**ACTIVITY:** Transcribe each entry so that nothing differs from the original.

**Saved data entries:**
-- Opening Marker --
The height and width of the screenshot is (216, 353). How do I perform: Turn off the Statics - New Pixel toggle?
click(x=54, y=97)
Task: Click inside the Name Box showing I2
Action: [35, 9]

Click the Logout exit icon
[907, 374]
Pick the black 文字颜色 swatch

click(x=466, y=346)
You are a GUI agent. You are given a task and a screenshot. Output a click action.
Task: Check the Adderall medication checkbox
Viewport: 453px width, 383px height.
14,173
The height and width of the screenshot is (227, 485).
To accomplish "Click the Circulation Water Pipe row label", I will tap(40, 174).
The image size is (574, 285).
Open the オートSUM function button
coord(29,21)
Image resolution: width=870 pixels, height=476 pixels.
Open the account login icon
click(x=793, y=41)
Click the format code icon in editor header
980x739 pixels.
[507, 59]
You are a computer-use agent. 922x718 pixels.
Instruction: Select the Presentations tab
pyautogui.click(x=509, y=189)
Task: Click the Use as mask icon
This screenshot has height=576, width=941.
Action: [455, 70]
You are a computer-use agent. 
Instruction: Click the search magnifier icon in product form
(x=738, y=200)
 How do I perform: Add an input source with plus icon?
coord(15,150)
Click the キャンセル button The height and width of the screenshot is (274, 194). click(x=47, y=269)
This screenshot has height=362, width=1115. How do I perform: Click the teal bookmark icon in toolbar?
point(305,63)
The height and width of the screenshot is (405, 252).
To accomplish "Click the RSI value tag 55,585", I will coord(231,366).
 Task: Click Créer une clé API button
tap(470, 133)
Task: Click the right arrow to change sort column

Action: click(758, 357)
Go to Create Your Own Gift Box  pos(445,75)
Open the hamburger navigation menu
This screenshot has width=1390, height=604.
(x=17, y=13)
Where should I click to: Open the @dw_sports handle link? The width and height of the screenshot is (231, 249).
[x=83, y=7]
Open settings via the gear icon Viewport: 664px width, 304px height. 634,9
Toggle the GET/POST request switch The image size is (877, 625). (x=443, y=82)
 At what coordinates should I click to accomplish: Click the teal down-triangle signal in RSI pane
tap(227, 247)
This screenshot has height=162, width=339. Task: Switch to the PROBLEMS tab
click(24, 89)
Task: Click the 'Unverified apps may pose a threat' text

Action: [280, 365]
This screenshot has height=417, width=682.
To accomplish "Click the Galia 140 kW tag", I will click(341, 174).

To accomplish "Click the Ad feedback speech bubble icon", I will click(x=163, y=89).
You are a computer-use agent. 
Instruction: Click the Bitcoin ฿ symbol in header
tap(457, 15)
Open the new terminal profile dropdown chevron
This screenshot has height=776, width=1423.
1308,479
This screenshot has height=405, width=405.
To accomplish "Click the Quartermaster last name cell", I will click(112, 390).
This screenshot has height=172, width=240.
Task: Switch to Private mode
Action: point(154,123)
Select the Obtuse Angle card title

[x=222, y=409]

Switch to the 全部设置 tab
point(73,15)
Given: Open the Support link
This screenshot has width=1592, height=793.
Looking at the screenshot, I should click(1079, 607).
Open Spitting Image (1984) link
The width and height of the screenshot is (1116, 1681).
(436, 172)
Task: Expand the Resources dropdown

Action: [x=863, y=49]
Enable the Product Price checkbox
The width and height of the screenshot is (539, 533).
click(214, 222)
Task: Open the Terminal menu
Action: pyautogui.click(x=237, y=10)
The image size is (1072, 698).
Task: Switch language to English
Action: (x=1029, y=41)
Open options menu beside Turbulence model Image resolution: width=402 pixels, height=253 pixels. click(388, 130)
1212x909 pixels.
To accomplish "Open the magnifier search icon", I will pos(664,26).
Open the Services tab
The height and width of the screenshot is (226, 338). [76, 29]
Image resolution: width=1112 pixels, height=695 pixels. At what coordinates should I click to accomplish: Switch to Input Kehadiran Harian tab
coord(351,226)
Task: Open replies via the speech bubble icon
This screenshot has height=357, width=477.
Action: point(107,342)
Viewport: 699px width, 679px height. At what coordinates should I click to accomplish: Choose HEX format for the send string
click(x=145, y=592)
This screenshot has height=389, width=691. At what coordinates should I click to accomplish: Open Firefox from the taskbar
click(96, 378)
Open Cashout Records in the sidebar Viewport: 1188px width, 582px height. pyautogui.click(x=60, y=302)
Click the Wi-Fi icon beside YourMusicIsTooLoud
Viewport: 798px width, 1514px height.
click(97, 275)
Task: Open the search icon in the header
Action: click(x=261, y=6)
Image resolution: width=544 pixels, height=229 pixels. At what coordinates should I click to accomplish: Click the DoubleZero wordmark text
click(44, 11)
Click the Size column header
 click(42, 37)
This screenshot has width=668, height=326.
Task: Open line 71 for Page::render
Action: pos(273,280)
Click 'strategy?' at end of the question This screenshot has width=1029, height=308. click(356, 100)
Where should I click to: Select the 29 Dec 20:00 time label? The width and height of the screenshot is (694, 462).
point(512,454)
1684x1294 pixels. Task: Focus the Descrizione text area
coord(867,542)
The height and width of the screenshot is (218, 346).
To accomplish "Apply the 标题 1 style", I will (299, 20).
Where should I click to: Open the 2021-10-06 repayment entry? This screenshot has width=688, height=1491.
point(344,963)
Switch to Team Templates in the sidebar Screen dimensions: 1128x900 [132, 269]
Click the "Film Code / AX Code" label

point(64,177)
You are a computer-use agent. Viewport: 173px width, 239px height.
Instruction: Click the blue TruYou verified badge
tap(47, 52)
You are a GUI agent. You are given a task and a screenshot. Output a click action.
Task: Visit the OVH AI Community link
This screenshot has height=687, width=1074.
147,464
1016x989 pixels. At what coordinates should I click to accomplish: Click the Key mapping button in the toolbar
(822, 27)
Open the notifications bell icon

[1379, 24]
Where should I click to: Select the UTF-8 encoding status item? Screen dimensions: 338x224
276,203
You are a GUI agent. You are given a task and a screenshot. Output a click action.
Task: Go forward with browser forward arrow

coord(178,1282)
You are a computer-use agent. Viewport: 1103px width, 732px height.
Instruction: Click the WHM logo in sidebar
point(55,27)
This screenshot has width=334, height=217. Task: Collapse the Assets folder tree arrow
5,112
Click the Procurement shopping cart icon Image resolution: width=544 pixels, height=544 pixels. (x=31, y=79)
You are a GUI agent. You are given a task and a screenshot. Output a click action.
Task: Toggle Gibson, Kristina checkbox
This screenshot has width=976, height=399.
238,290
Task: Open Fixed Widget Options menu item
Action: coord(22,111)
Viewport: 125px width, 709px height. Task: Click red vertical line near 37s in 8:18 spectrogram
-- Closing Marker --
**RESULT OF THE EXERCISE:**
The height and width of the screenshot is (216, 353). How do I perform: Turn off the Statics - New Pixel toggle?
click(x=54, y=97)
Task: Click inside the Name Box showing I2
Action: [35, 9]

Click the Logout exit icon
[907, 374]
Pick the black 文字颜色 swatch

click(x=466, y=346)
You are a GUI agent. You are given a task and a screenshot. Output a click action.
Task: Check the Adderall medication checkbox
Viewport: 453px width, 383px height.
14,173
The height and width of the screenshot is (227, 485).
To accomplish "Click the Circulation Water Pipe row label", I will tap(40, 174).
The image size is (574, 285).
Open the オートSUM function button
coord(29,21)
Image resolution: width=870 pixels, height=476 pixels.
Open the account login icon
click(x=793, y=41)
Click the format code icon in editor header
980x739 pixels.
[507, 59]
You are a computer-use agent. 922x718 pixels.
Instruction: Select the Presentations tab
pyautogui.click(x=509, y=189)
Task: Click the Use as mask icon
This screenshot has height=576, width=941.
Action: [455, 70]
You are a computer-use agent. 
Instruction: Click the search magnifier icon in product form
(x=738, y=200)
 How do I perform: Add an input source with plus icon?
coord(15,150)
Click the キャンセル button The height and width of the screenshot is (274, 194). click(x=47, y=269)
This screenshot has height=362, width=1115. How do I perform: Click the teal bookmark icon in toolbar?
point(305,63)
The height and width of the screenshot is (405, 252).
To accomplish "Click the RSI value tag 55,585", I will coord(231,366).
 Task: Click Créer une clé API button
tap(470, 133)
Task: Click the right arrow to change sort column

Action: click(758, 357)
Go to Create Your Own Gift Box  pos(445,75)
Open the hamburger navigation menu
This screenshot has width=1390, height=604.
(x=17, y=13)
Where should I click to: Open the @dw_sports handle link? The width and height of the screenshot is (231, 249).
[x=83, y=7]
Open settings via the gear icon Viewport: 664px width, 304px height. 634,9
Toggle the GET/POST request switch The image size is (877, 625). (x=443, y=82)
 At what coordinates should I click to accomplish: Click the teal down-triangle signal in RSI pane
tap(227, 247)
This screenshot has height=162, width=339. Task: Switch to the PROBLEMS tab
click(24, 89)
Task: Click the 'Unverified apps may pose a threat' text

Action: [280, 365]
This screenshot has height=417, width=682.
To accomplish "Click the Galia 140 kW tag", I will click(341, 174).

To accomplish "Click the Ad feedback speech bubble icon", I will click(x=163, y=89).
You are a computer-use agent. 
Instruction: Click the Bitcoin ฿ symbol in header
tap(457, 15)
Open the new terminal profile dropdown chevron
This screenshot has height=776, width=1423.
1308,479
This screenshot has height=405, width=405.
To accomplish "Click the Quartermaster last name cell", I will click(112, 390).
This screenshot has height=172, width=240.
Task: Switch to Private mode
Action: point(154,123)
Select the Obtuse Angle card title

[x=222, y=409]

Switch to the 全部设置 tab
point(73,15)
Given: Open the Support link
This screenshot has width=1592, height=793.
Looking at the screenshot, I should click(1079, 607).
Open Spitting Image (1984) link
The width and height of the screenshot is (1116, 1681).
(436, 172)
Task: Expand the Resources dropdown

Action: [x=863, y=49]
Enable the Product Price checkbox
The width and height of the screenshot is (539, 533).
click(214, 222)
Task: Open the Terminal menu
Action: pyautogui.click(x=237, y=10)
The image size is (1072, 698).
Task: Switch language to English
Action: (x=1029, y=41)
Open options menu beside Turbulence model Image resolution: width=402 pixels, height=253 pixels. click(388, 130)
1212x909 pixels.
To accomplish "Open the magnifier search icon", I will pos(664,26).
Open the Services tab
The height and width of the screenshot is (226, 338). [76, 29]
Image resolution: width=1112 pixels, height=695 pixels. At what coordinates should I click to accomplish: Switch to Input Kehadiran Harian tab
coord(351,226)
Task: Open replies via the speech bubble icon
This screenshot has height=357, width=477.
Action: point(107,342)
Viewport: 699px width, 679px height. At what coordinates should I click to accomplish: Choose HEX format for the send string
click(x=145, y=592)
This screenshot has height=389, width=691. At what coordinates should I click to accomplish: Open Firefox from the taskbar
click(96, 378)
Open Cashout Records in the sidebar Viewport: 1188px width, 582px height. pyautogui.click(x=60, y=302)
Click the Wi-Fi icon beside YourMusicIsTooLoud
Viewport: 798px width, 1514px height.
click(97, 275)
Task: Open the search icon in the header
Action: click(x=261, y=6)
Image resolution: width=544 pixels, height=229 pixels. At what coordinates should I click to accomplish: Click the DoubleZero wordmark text
click(44, 11)
Click the Size column header
 click(42, 37)
This screenshot has width=668, height=326.
Task: Open line 71 for Page::render
Action: pos(273,280)
Click 'strategy?' at end of the question This screenshot has width=1029, height=308. click(356, 100)
Where should I click to: Select the 29 Dec 20:00 time label? The width and height of the screenshot is (694, 462).
point(512,454)
1684x1294 pixels. Task: Focus the Descrizione text area
coord(867,542)
The height and width of the screenshot is (218, 346).
To accomplish "Apply the 标题 1 style", I will (299, 20).
Where should I click to: Open the 2021-10-06 repayment entry? This screenshot has width=688, height=1491.
point(344,963)
Switch to Team Templates in the sidebar Screen dimensions: 1128x900 [132, 269]
Click the "Film Code / AX Code" label

point(64,177)
You are a computer-use agent. Viewport: 173px width, 239px height.
Instruction: Click the blue TruYou verified badge
tap(47, 52)
You are a GUI agent. You are given a task and a screenshot. Output a click action.
Task: Visit the OVH AI Community link
This screenshot has height=687, width=1074.
147,464
1016x989 pixels. At what coordinates should I click to accomplish: Click the Key mapping button in the toolbar
(822, 27)
Open the notifications bell icon

[1379, 24]
Where should I click to: Select the UTF-8 encoding status item? Screen dimensions: 338x224
276,203
You are a GUI agent. You are given a task and a screenshot. Output a click action.
Task: Go forward with browser forward arrow

coord(178,1282)
You are a computer-use agent. Viewport: 1103px width, 732px height.
Instruction: Click the WHM logo in sidebar
point(55,27)
This screenshot has width=334, height=217. Task: Collapse the Assets folder tree arrow
5,112
Click the Procurement shopping cart icon Image resolution: width=544 pixels, height=544 pixels. (x=31, y=79)
You are a GUI agent. You are given a task and a screenshot. Output a click action.
Task: Toggle Gibson, Kristina checkbox
This screenshot has width=976, height=399.
238,290
Task: Open Fixed Widget Options menu item
Action: coord(22,111)
Viewport: 125px width, 709px height. Task: Click red vertical line near 37s in 8:18 spectrogram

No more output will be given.